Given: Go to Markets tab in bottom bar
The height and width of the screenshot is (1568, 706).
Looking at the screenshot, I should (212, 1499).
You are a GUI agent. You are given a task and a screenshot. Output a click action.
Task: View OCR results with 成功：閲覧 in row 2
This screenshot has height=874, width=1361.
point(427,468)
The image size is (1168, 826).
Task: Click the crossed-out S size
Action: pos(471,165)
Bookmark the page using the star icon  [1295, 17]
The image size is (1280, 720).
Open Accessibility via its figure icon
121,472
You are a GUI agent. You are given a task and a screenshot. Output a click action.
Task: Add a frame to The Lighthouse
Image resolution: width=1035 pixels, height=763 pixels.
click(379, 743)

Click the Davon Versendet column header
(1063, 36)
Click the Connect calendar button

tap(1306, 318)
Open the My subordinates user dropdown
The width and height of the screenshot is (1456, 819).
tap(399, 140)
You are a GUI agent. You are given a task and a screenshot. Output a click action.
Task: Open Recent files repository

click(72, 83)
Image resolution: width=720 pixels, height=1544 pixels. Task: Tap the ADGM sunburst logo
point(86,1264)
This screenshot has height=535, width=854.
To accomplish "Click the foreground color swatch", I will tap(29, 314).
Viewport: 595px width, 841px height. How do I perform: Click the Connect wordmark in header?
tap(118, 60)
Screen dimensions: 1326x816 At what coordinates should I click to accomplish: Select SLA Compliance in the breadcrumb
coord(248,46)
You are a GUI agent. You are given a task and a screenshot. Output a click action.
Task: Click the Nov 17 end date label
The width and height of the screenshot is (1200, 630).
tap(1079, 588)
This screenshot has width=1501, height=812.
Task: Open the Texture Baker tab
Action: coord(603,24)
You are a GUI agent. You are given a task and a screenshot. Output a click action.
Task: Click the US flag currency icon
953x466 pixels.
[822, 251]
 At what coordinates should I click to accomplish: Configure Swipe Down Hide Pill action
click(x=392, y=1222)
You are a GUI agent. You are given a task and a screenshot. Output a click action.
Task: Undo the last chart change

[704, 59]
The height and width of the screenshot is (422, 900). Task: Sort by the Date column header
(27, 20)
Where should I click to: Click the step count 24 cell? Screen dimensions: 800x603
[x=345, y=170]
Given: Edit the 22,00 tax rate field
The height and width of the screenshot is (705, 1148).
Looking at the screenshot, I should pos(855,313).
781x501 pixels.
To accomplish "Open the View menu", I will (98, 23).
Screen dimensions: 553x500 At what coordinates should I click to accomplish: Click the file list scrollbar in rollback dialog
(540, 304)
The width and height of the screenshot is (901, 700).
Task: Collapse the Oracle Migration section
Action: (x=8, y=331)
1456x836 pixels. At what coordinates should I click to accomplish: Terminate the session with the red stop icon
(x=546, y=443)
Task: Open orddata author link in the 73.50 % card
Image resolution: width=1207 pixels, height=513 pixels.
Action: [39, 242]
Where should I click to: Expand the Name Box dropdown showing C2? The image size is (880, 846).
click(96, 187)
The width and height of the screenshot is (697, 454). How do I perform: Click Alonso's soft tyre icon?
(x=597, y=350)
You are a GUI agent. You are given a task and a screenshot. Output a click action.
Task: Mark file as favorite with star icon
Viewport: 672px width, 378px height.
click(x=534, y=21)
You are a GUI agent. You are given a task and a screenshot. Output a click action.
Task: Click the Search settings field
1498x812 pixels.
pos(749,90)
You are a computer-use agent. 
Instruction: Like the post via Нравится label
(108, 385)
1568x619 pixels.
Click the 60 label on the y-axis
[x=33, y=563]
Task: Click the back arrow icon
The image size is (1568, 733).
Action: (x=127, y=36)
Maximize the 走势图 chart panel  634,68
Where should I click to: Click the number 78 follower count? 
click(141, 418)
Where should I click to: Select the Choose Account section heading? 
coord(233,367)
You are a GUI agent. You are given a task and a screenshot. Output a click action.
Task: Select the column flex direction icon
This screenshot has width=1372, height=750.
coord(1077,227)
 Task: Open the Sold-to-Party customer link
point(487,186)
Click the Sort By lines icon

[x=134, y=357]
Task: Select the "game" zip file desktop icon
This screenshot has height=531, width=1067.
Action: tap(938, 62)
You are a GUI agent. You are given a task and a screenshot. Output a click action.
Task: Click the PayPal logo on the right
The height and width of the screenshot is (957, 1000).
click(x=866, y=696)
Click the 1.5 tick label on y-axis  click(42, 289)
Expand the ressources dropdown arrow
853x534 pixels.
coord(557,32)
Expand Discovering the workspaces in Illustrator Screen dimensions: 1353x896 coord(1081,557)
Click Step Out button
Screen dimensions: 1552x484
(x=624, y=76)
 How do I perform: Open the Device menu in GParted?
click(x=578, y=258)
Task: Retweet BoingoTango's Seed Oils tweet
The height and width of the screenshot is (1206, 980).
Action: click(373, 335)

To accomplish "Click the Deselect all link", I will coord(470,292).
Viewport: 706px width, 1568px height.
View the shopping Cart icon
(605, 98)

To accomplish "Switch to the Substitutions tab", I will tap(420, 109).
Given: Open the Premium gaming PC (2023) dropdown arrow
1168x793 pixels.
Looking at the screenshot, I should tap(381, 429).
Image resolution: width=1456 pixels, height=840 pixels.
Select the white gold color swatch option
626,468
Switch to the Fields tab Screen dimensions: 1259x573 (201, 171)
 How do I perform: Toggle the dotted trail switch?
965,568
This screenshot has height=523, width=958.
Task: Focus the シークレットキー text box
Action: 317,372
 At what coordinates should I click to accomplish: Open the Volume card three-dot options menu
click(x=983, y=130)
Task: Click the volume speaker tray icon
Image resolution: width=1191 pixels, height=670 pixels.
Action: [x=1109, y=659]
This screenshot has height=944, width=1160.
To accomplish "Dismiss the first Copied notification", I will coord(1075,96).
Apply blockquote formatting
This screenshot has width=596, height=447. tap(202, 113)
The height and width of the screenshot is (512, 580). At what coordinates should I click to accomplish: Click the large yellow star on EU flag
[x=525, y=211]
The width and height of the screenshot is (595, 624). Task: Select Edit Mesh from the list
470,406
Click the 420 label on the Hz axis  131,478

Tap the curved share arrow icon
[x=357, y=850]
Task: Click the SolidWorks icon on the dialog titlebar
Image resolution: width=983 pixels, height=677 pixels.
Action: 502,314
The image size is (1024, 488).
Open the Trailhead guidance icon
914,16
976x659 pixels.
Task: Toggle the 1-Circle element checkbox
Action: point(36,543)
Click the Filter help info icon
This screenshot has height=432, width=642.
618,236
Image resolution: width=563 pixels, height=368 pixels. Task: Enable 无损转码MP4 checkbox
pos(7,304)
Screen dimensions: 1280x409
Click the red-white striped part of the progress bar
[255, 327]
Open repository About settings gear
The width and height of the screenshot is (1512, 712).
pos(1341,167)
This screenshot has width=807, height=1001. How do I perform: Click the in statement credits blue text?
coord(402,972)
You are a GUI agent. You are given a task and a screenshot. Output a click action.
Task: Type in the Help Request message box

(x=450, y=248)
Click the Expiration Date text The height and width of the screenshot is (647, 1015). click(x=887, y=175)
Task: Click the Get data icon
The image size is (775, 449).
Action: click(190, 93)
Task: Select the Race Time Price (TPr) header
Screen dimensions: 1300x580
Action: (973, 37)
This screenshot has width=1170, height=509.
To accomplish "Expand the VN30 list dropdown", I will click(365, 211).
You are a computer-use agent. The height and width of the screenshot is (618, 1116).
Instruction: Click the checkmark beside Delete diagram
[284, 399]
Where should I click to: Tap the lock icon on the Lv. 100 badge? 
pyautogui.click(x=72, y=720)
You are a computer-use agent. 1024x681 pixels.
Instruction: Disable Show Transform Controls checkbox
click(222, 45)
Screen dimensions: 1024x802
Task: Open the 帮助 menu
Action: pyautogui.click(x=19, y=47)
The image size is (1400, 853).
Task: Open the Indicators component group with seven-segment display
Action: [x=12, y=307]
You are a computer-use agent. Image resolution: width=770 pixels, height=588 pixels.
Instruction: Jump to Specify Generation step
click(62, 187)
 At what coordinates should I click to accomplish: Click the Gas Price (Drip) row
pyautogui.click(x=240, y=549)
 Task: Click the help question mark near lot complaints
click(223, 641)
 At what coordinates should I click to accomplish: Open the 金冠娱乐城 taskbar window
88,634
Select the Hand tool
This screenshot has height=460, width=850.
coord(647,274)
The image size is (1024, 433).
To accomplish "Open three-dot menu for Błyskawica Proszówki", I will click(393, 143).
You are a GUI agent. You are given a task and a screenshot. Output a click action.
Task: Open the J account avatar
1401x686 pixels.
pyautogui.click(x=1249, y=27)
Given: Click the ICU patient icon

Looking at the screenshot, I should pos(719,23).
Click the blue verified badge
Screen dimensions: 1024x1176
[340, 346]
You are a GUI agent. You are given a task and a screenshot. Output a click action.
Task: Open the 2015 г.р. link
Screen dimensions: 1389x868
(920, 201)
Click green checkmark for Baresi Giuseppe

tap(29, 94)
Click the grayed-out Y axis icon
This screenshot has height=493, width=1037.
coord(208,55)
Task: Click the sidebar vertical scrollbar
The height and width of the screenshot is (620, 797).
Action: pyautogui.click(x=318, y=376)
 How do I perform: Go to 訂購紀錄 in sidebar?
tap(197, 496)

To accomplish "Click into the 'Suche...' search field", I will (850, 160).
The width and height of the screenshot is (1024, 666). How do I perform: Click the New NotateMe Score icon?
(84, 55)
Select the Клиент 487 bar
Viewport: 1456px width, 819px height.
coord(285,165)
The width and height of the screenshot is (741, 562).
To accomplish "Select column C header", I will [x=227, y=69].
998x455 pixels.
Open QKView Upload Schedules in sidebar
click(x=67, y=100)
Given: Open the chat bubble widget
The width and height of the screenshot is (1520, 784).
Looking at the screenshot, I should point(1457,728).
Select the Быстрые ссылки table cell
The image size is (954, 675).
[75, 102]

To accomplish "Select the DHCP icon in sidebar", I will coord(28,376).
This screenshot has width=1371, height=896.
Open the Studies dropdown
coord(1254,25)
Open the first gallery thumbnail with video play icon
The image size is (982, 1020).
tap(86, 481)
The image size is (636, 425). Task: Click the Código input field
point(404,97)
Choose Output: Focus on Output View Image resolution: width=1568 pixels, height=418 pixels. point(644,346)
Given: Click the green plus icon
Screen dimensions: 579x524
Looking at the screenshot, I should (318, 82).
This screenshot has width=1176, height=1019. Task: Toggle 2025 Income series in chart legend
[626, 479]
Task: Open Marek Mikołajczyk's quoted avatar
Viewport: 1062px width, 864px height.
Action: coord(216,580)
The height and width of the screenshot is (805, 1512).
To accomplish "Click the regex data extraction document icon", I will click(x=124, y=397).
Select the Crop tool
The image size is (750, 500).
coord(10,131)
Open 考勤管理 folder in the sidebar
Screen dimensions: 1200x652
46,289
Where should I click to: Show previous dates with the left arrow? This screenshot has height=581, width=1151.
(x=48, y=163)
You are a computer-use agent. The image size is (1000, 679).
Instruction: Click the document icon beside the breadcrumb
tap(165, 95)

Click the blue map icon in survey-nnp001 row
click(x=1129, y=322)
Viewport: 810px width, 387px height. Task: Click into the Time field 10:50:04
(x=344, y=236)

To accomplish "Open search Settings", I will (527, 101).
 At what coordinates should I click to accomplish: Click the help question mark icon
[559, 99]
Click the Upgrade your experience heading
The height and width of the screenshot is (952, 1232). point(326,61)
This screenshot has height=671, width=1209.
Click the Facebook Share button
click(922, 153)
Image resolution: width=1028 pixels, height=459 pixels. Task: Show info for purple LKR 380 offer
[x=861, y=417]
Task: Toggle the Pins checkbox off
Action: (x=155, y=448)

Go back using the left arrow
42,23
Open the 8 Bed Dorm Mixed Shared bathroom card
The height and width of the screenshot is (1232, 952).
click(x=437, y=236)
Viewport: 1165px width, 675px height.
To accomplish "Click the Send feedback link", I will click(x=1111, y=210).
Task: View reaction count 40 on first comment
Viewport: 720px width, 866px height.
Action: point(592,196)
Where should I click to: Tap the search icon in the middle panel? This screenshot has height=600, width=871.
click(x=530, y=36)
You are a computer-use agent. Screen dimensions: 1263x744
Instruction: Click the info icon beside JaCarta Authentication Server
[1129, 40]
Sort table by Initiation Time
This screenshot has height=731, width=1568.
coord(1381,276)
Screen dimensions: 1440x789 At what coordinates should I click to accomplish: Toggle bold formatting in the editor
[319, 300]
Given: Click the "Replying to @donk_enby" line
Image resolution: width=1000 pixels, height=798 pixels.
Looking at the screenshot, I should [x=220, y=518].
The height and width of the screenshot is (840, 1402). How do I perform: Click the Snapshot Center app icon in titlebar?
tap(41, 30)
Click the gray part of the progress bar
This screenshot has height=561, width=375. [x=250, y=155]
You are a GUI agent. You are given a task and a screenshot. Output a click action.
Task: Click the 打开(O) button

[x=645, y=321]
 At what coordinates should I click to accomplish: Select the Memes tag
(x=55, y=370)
○ ○ ○ ○ ○ ○ ○
Give back exactly the lines of the listing above that run from the line with "Task: Click the help" to the line with "Task: Open the J account avatar", inclusive.

 Task: Click the help question mark near lot complaints
click(223, 641)
 At what coordinates should I click to accomplish: Open the 金冠娱乐城 taskbar window
88,634
Select the Hand tool
This screenshot has height=460, width=850.
coord(647,274)
The image size is (1024, 433).
To accomplish "Open three-dot menu for Błyskawica Proszówki", I will click(393, 143).
You are a GUI agent. You are given a task and a screenshot. Output a click action.
Task: Open the J account avatar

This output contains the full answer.